## [Records for this exercise]

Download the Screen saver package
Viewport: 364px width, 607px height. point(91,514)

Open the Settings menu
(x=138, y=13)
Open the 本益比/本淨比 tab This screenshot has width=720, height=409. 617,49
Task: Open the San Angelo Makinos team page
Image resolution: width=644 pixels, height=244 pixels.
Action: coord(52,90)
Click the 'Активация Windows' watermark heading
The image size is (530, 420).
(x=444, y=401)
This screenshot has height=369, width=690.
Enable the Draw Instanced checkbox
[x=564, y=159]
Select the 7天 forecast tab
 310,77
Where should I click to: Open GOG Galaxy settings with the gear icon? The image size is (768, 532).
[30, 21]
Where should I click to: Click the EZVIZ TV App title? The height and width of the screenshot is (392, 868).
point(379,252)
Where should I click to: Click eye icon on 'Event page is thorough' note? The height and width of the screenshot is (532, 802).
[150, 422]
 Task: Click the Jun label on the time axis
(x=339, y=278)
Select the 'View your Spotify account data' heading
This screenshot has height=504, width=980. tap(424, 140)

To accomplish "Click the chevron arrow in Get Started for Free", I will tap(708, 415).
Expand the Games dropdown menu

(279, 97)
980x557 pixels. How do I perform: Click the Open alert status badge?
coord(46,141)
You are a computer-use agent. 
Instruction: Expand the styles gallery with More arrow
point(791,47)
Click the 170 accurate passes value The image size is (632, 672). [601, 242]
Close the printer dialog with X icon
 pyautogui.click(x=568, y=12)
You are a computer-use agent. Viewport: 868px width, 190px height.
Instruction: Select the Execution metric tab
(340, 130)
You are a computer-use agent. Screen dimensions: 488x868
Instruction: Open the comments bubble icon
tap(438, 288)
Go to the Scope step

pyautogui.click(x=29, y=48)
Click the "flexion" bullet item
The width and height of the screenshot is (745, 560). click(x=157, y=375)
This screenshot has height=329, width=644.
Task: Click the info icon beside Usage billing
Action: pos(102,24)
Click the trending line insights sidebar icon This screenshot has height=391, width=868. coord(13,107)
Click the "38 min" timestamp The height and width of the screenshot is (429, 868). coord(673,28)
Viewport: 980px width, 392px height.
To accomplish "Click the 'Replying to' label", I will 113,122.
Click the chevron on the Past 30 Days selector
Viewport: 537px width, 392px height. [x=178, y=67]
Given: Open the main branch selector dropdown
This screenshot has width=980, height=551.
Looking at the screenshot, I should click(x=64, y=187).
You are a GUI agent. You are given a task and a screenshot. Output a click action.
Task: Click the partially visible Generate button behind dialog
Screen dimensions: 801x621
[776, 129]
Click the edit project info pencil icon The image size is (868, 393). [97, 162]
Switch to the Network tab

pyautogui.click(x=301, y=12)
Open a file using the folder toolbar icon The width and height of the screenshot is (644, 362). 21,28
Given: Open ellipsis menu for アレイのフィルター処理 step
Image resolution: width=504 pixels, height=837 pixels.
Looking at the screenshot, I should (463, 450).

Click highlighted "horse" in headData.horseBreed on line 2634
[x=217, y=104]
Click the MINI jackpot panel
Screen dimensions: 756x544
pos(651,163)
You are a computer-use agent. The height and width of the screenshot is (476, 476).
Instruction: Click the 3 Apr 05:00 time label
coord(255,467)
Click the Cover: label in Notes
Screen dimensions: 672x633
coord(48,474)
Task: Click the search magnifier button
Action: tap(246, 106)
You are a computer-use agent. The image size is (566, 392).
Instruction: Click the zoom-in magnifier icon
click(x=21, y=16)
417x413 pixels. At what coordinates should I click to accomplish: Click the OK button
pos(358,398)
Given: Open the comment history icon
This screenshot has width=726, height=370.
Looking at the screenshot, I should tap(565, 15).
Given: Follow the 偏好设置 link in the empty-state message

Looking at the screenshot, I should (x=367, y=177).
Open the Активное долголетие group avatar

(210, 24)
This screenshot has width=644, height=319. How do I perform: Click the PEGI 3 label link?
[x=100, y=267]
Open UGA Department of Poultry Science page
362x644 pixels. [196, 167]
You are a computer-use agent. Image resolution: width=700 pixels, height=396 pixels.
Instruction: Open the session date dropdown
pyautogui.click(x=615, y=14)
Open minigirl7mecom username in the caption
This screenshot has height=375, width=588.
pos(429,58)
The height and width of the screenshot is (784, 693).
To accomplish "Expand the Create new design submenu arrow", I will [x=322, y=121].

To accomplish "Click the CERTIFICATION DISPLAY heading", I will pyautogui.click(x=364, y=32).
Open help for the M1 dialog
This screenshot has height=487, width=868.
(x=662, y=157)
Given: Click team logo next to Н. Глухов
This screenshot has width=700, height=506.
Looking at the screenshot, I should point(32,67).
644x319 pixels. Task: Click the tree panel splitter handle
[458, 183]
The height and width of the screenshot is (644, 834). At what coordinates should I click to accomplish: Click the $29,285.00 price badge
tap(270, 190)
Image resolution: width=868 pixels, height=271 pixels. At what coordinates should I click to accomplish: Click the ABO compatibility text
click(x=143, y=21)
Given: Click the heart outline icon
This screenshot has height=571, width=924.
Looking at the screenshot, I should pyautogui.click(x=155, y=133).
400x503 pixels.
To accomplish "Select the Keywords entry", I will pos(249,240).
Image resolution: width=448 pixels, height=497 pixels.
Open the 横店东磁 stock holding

## [The task]
Your answer should be a single number: how many lines of the material contain "team".

## [Written response]
2